Douglas College eclipse viewing attended by hundreds

Photos by Lauren Kelly
Photos by Lauren Kelly

The physics and astronomy department shared the joy of their field through the interactive event

By Lauren Kelly, Contributor


The Douglas College physics and astronomy department held an eclipse-viewing event at the New Westminster campus fourth-floor patio on August 21.

Attended by students, faculty, parents, and children, the event brought the community together in a way only a major event like an eclipse can. It was only advertised within the college, but the event was open to the public, allowing people who may not have been able to find glasses a chance to witness the eclipse and the peak at 87 per cent coverage. By the end of the event, every pair of eclipse glasses had been taken and used.

The event was organized by Jennifer Kirkey, chair of the physics and astronomy department, who ordered hundreds of eclipse glasses well ahead of the eclipse, and facilitated by lab instructors Farhang Fana and Megan Boothby, as well as Will Gunton, an astronomy and physics professor.

The department provided many ways for the community to interact with the eclipse, including a telescope, binoculars with the special eclipse film on them, and a pinhole box that showed the eclipse on the ground. The Other Press interviewed Gunton, who helped attendees use the telescope and other items, and provided information about the eclipse.

“It was amazing, and beyond anything we had expected,” Gunton said. “It was great to see so many members of the Douglas community in one place, enjoying something that really is once or twice in a lifetime.”

Gunton said he appreciated the opportunity to bond with the public over his passions.

“My favourite part of the event was seeing so many people excited about science, asking questions, and enjoying an amazing celestial event,” he said.

Gunton said he also appreciated the grand scope of the eclipse.

“In particular with this eclipse, with so many people along the path of the eclipse, it was also really neat to think about the tens of millions of people that were all looking at the sun and moon at the same time,” he said.
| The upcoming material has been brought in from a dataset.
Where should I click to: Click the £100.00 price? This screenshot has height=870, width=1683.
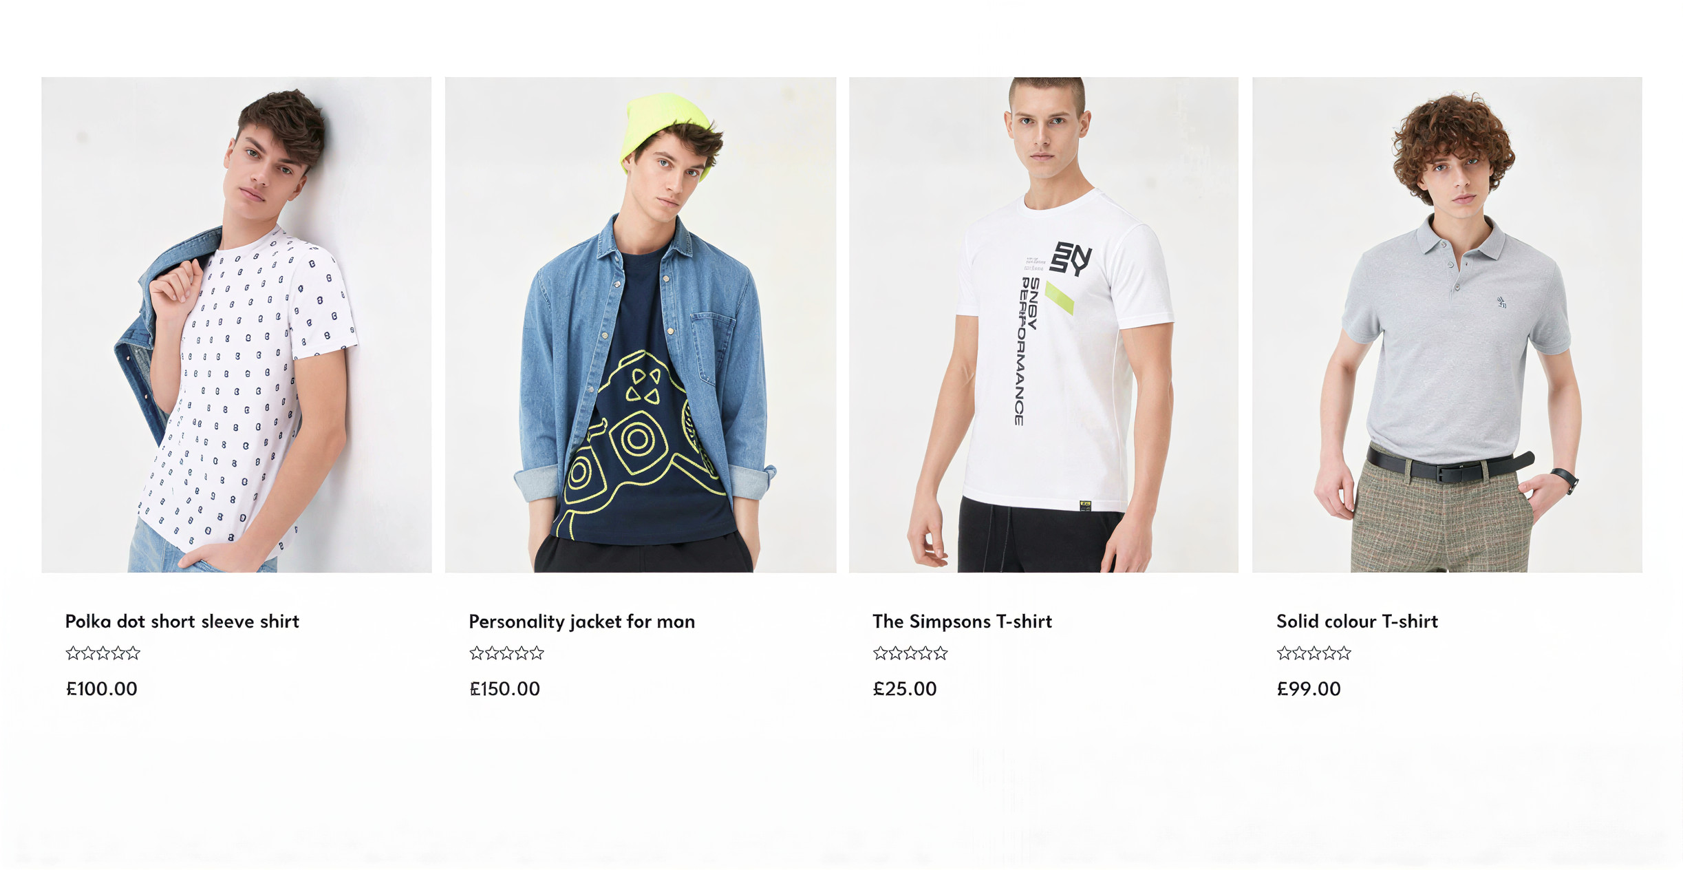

The next eclipse viewable from Vancouver will be in 2024, but there will only be 20 per cent coverage. If you’re interested in other similar events, the physics and astronomy department organizes them when weather permits, so keep an eye on the events calendar. Additionally, if the eclipse piqued your interest, you can attend the SFU Starry Nights or Royal Astronomical Society of Canada, events Kirkey assists with as well.